▸ **Your task**
Among the records below, find each line that includes the string "agent" and copy it.

▸ **Given records**

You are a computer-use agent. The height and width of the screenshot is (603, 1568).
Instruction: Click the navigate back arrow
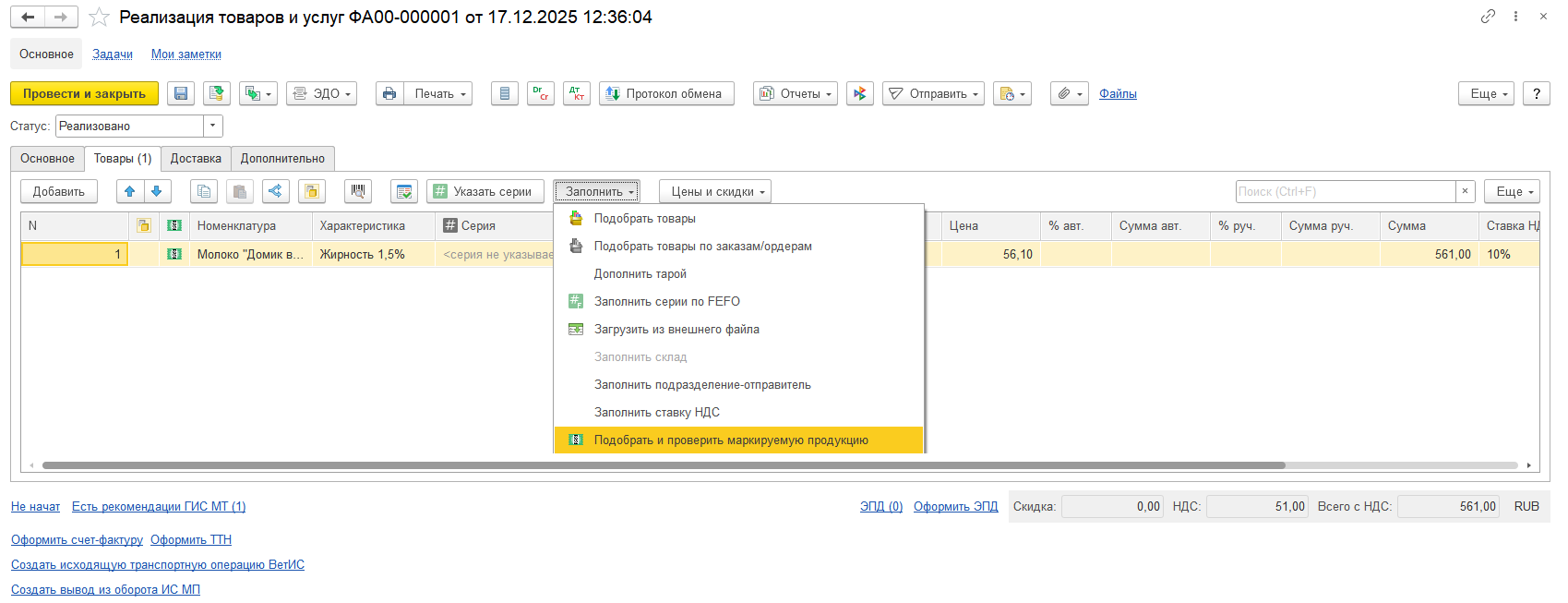28,17
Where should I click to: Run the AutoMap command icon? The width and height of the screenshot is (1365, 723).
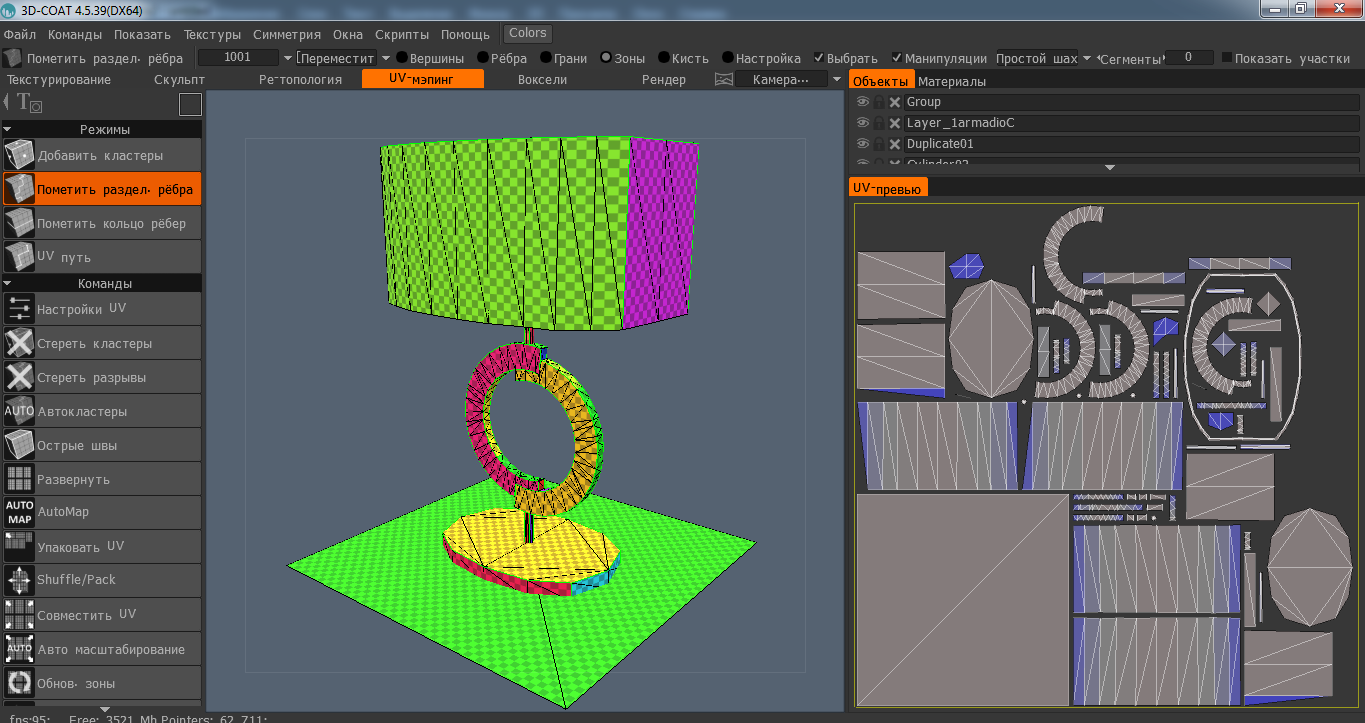click(x=19, y=513)
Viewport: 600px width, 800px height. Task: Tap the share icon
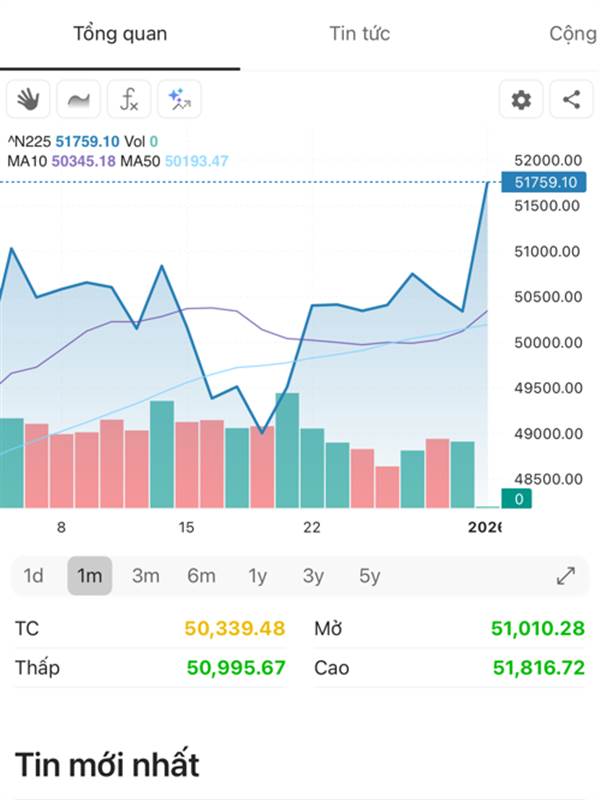(571, 99)
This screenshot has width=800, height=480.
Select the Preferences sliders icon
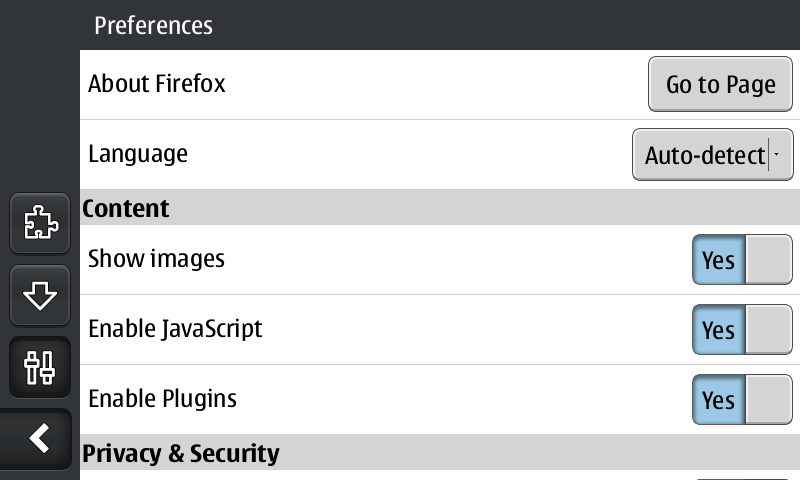pos(40,368)
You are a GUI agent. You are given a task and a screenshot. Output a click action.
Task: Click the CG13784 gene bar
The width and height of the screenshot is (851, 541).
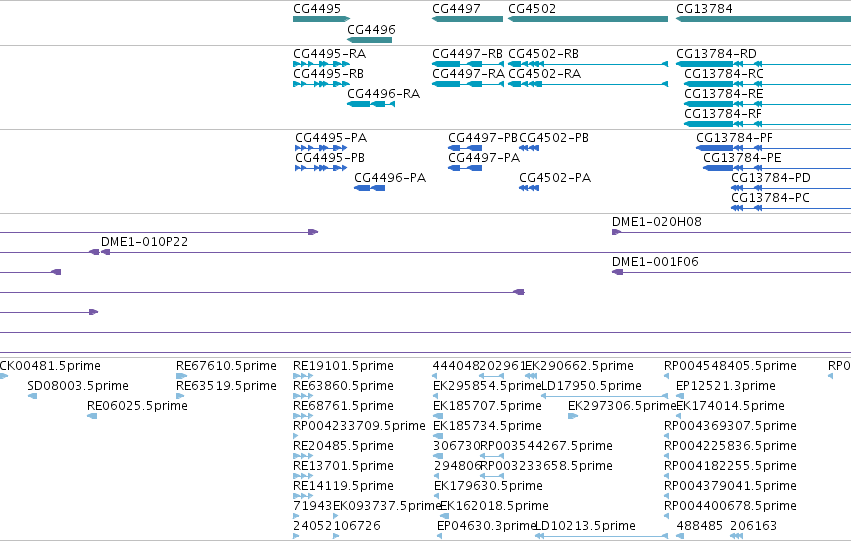coord(763,19)
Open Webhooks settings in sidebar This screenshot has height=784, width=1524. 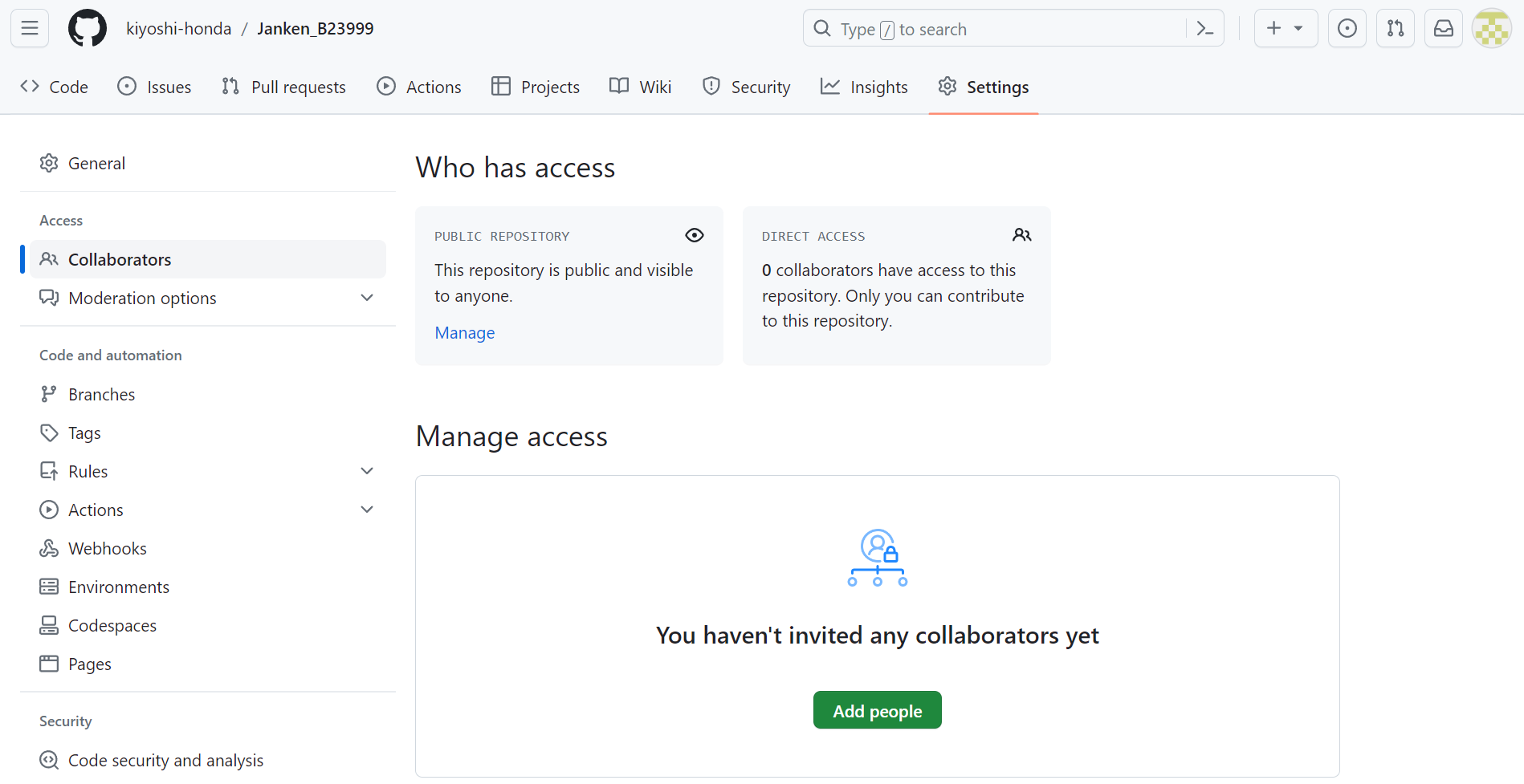click(107, 549)
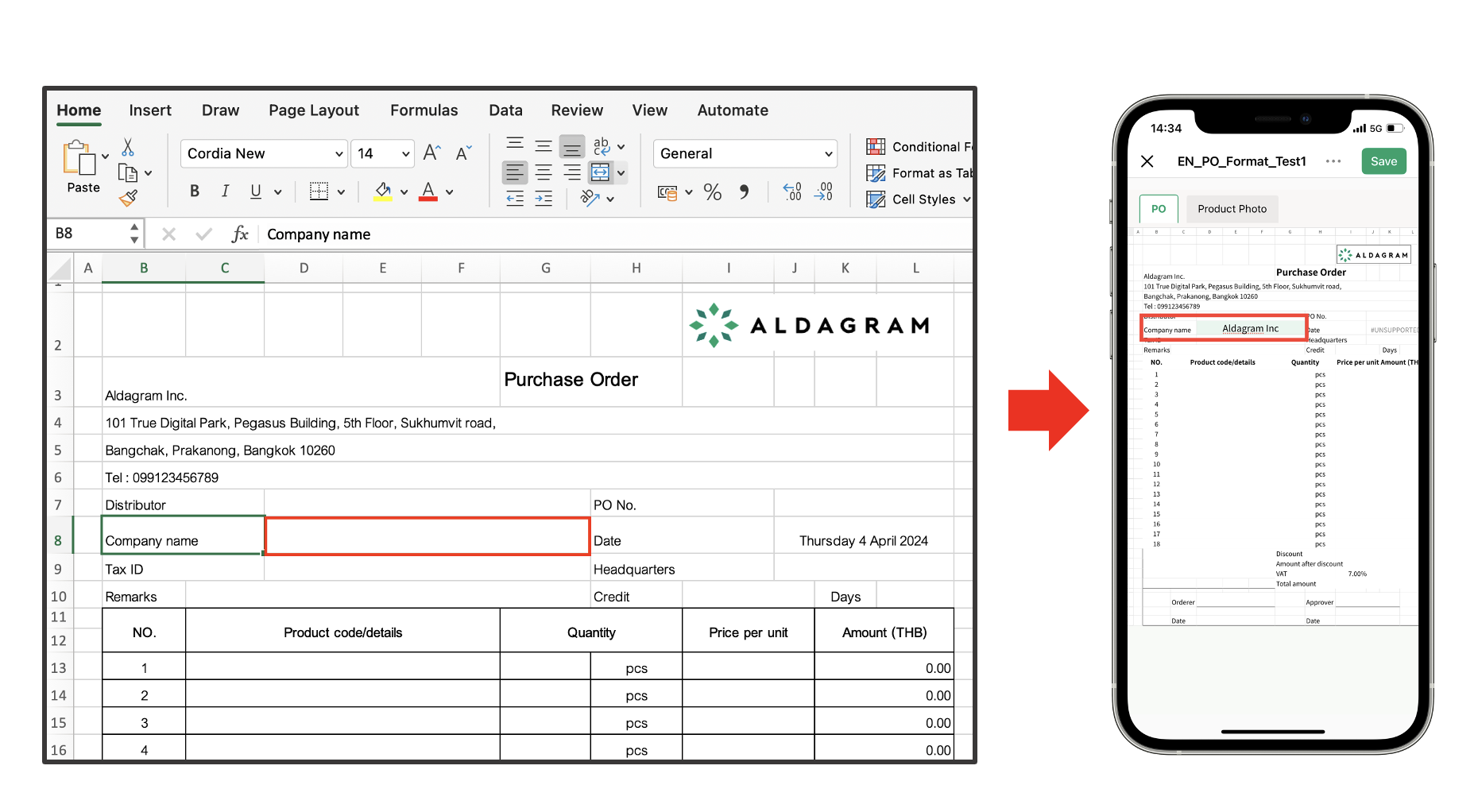Select the Center horizontal alignment icon

pos(544,172)
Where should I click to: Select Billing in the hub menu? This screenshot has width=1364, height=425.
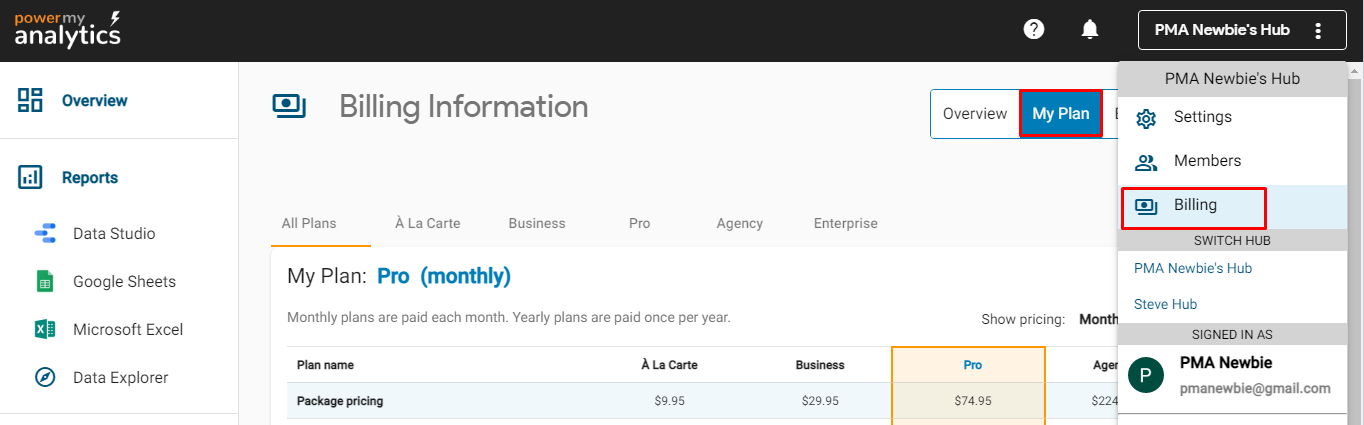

▸ **Reply to the exercise**
You are a computer-use agent. The height and width of the screenshot is (603, 1568).
You are a GUI agent. You are given a task and a screenshot. Output a click action.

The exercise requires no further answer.